Luisa Sigea e o primeiro livro pornográfico em Latim
O nome de Luisa Sigea é, hoje em dia, uma espécie de memória distante. Acabou por dar, pelo menos, nome a um colégio em Portugal, mas serão já muito poucos os que ainda pensam nela como uma famosa estudiosa de outros tempos, ou a professora de Latim da infanta Dona Maria de Portugal.
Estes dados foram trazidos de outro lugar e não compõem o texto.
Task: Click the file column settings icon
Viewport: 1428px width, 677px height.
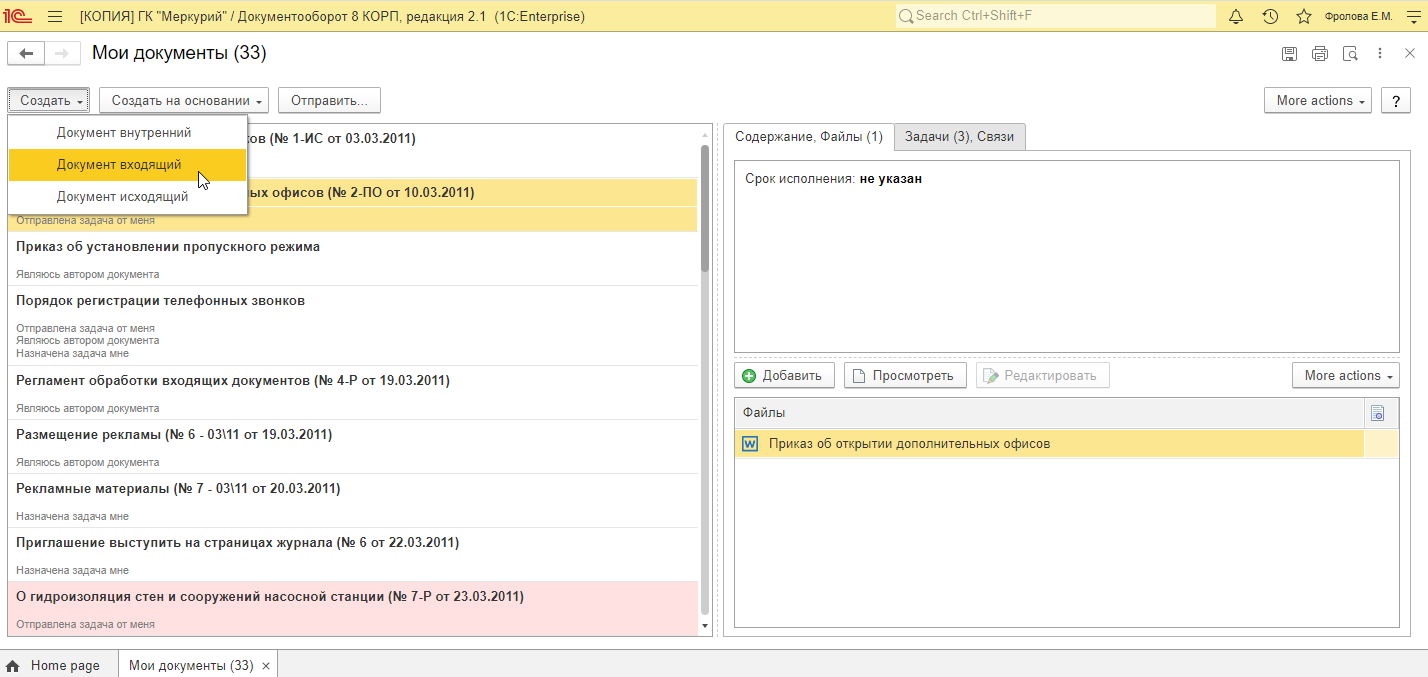Action: (1378, 413)
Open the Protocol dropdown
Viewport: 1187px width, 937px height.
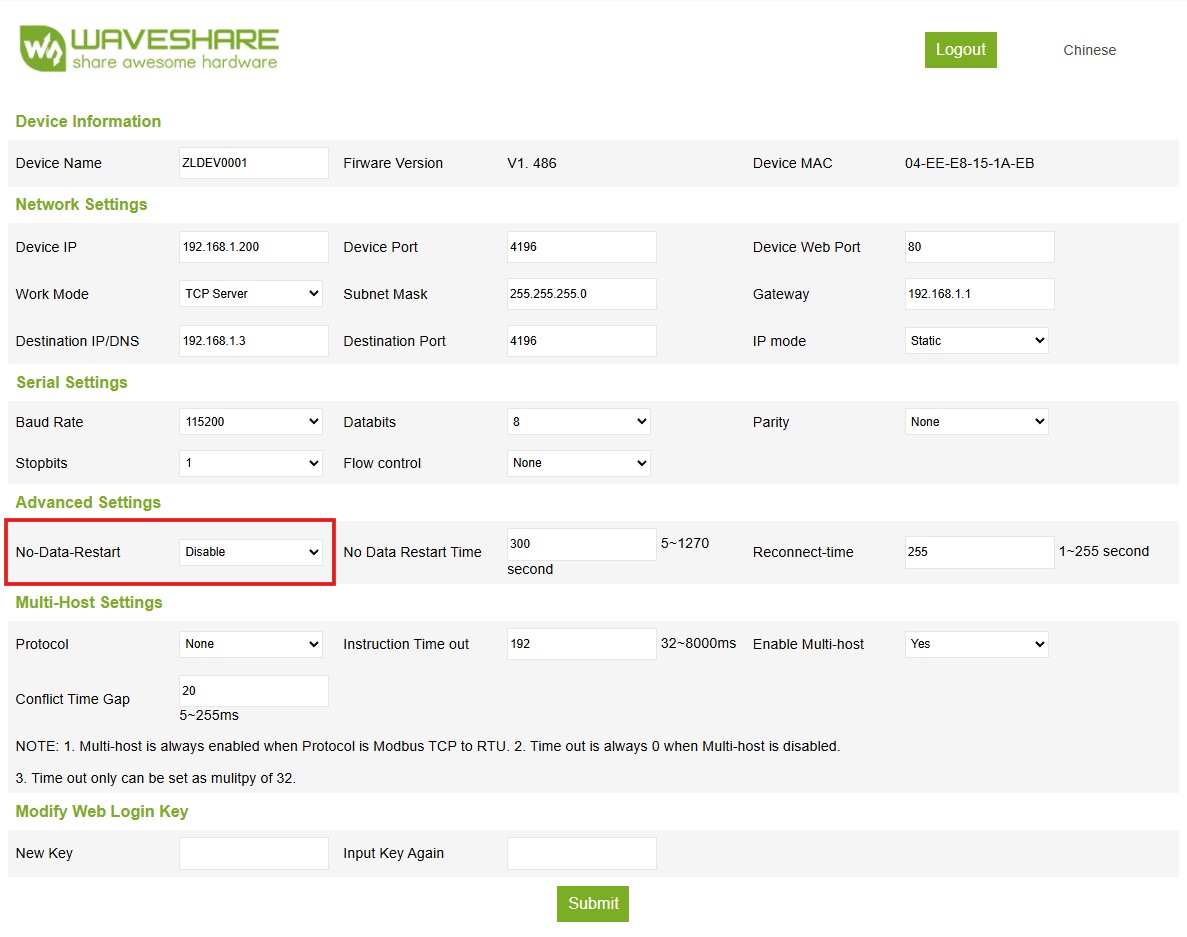tap(251, 644)
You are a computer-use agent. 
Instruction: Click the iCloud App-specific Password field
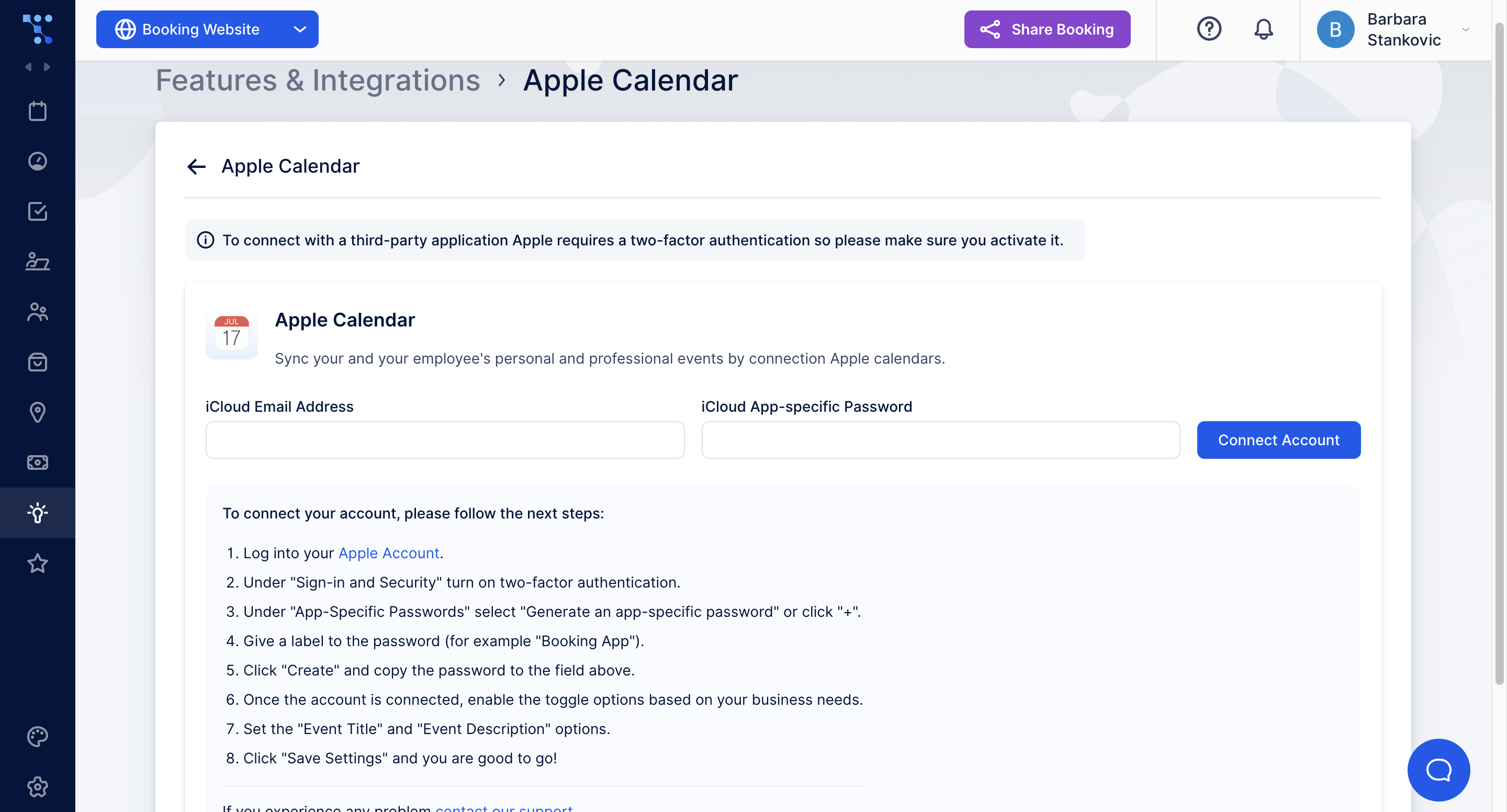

Assim, hoje recordamo-la em parte nestas linhas, mas por razões muito pouco comuns e inesperadas.
Entre as obras da autoria de Luisa Sigea contam-se um belo poema sobre Sintra e um texto Duarum Virginum Colloquium de vita aulica et privata, um diálogo entre duas jovens sobre a vida pública e privada feminina, publicado em Lisboa em meados do século XVI. Não tivemos acesso a essa obra, nem parece existir hoje traduzida para Português, mas cerca de um século depois ela parece ter inspirado uma outra, de título De Arcanis Amoris et Veneris, apocrifamente associada à mesma autora, numa espécie de pseudo-sequela da obra que é verdadeiramente dela, em que duas jovens - a mais nova das quais tem apenas 15 anos, e a mais velha cerca de 26 - se parecem envolver numa relação lésbica e discutem vários temas dentro da intimidade e da sexualidade feminina.
Essa segunda obra, de falsa autoria atribuída a Luísa Sigea na sequência de uma que ela indubitavelmente escreveu, é provavelmente o primeiro livro pornográfico famoso em Latim. Se existe um erotismo subjacente em muitas obras latinas da Antiguidade, desde a Arte de Amar ovidiana ou a famosa obra de Petrónio até a alguns dos poemas de Catulo, o que este novo texto tem de diferente é o facto de abordar de uma forma incrivelmente directa, muito nua e crua, toda a temática da sexualidade feminina, desde o prazer que uma mulher pode sentir com outra, até à forma como a virgindade deve ser perdida, passando por breves discussões sobre as palavras gregas e latinas para designar os órgãos sexuais, ou a forma como uma mulher se deve comportar na cama com os homens da sua vida.
Agora, como é muito sabido nos nossos dias de hoje, sex sells. Um livro com esse tema, numa altura em que ele ainda era uma enorme raridade e um tema tabu, não poderia senão tornar-se popular... e estando ele (falsamente) associado ao nome de Luisa Sigea, fê-lo igualmente ascender em popularidade - na verdade, hoje é até difícil encontrar referências ao nome desta figura sem que juntamente a elas se encontre menções a essa obra completamente apócrifa, da autoria de Nicolas Chorier e de conteúdo plenamente pornográfico. Não sabemos até que ponto isso será bom, mas pelo menos trouxe o nome da sábia autora de volta às luzes da ribalta, no século seguinte àquele em que viveu, e até aos nossos dias!